My two month adventure with GVI

By Lauren Caleo 2 years ago
Categories Yucatan

I am now halfway through my last week interning with GVI. It has absolutely flown by but I am now able to look back and reflect on the incredible experience I have had. During my time here in Mexico I have volunteered at quite a few different projects. One of which is at the Esculita. It is a special needs school run from a house based near central Playa Del Carmen. Sensory therapy was one of the main therapies I helped with which was used for the students with cerebral palsy. This involved using various different materials ranging from softest to roughest and running it along their skin 10-15 times. This helps the body identify, discriminate and detect sensations to the skin in a more efficient and accurate manner. I also helped the physiotherapist with joint massage, in particular elbows and knees to help reduce the rigidity of the students joints


Going to the special needs school has been very good for my Spanish language skills. I am able to understand a lot of what is said as when speaking to the students everyone speaks quite slowly and often need to repeat themselves to be understood. I really love this project, the ladies who run it are incredible. I was pleasantly surprised I enjoyed working with people with special needs as it has not been an area I have ever experienced working in but it was a very challenging and rewarding experience.

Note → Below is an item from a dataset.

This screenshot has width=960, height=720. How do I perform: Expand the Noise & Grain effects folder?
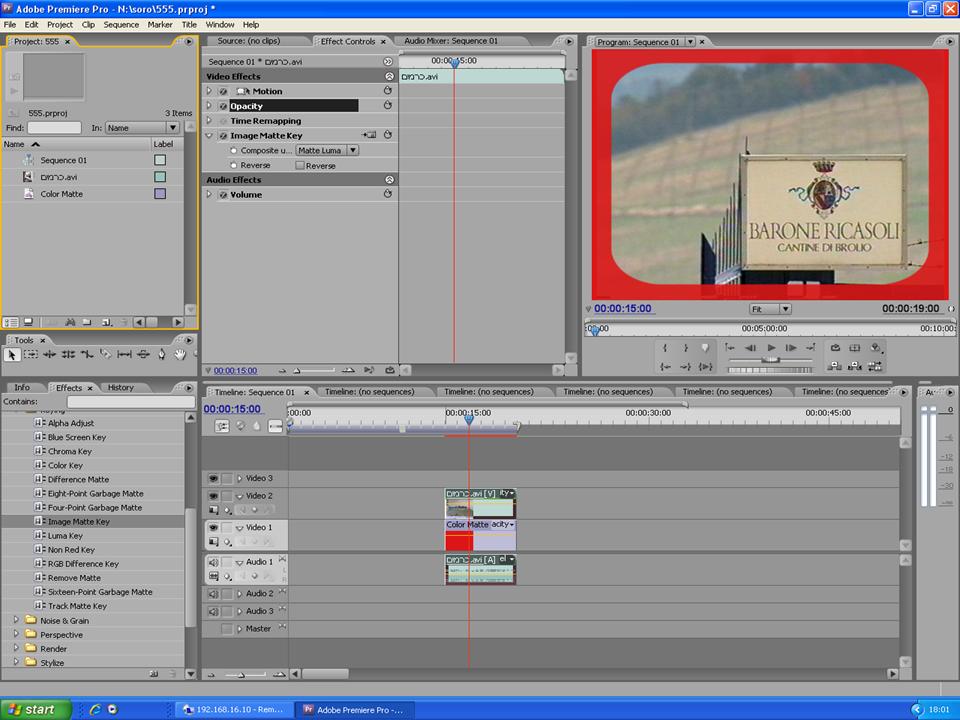tap(16, 621)
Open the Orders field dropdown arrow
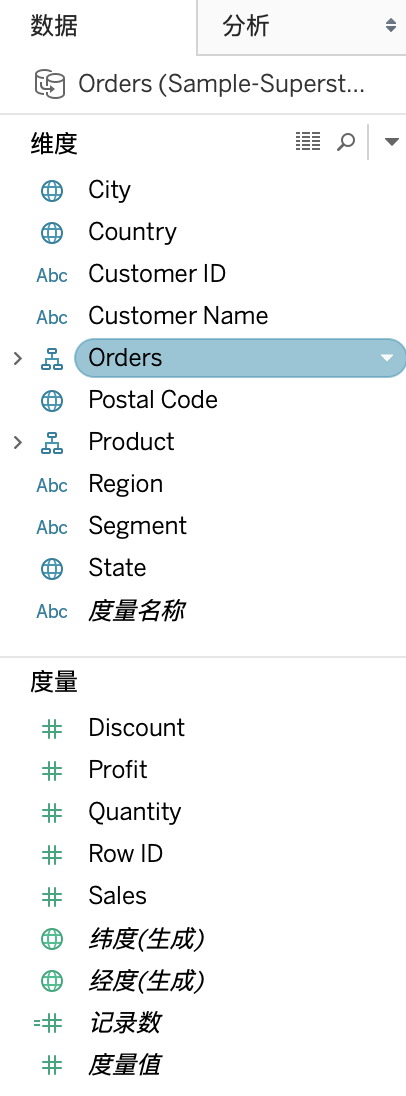 (x=386, y=358)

Another project I have volunteered at is the LudotecaOne of the many reasons children attend the Ludoteca is because of “home abandonment”. This is due mainly to both parents needing to work during the day and having to leave the children at home. Childcare is not an established system in Mexico and children are usually looked after by their families. Therefore when their families are at work they are generally left at home alone. 


The Ludoteca is located on the outskirts of town where English is hardly spoken. To be honest the first few days were really challenging with my limited Spanish. If I met a child I had not met before I was so excited because I knew how to ask them their name and how they were, but initially that was the limit of my conversation skills. I could also manage to go through maths homework with a few of them in very broken Spanish. Now that I’ve come to my last week and having had Spanish lessons for the first few weeks I am now a lot more confidence at the Ludoteca and can even manage some conversations!


My favourite project here in Mexico is called invasores which directly translates to “invaders“. We go and visit the children living illegally on federal land with their families. This land is basically a dump site and families have made houses out of trash and sticks which at first was very confronting. Recently, I have been planning and running the day’s activities which I have thoroughly enjoyed. We teach the children a different topic every weekThe children and their families are so grateful for the time we give as they have so little. This is a community that survives unsupported by the government. Many of the children don’t even go to school. It is so rewarding to help support the children and provide a very basic education for a few hours every week. I have enjoyed my time here at GVI, but now onto my next adventure!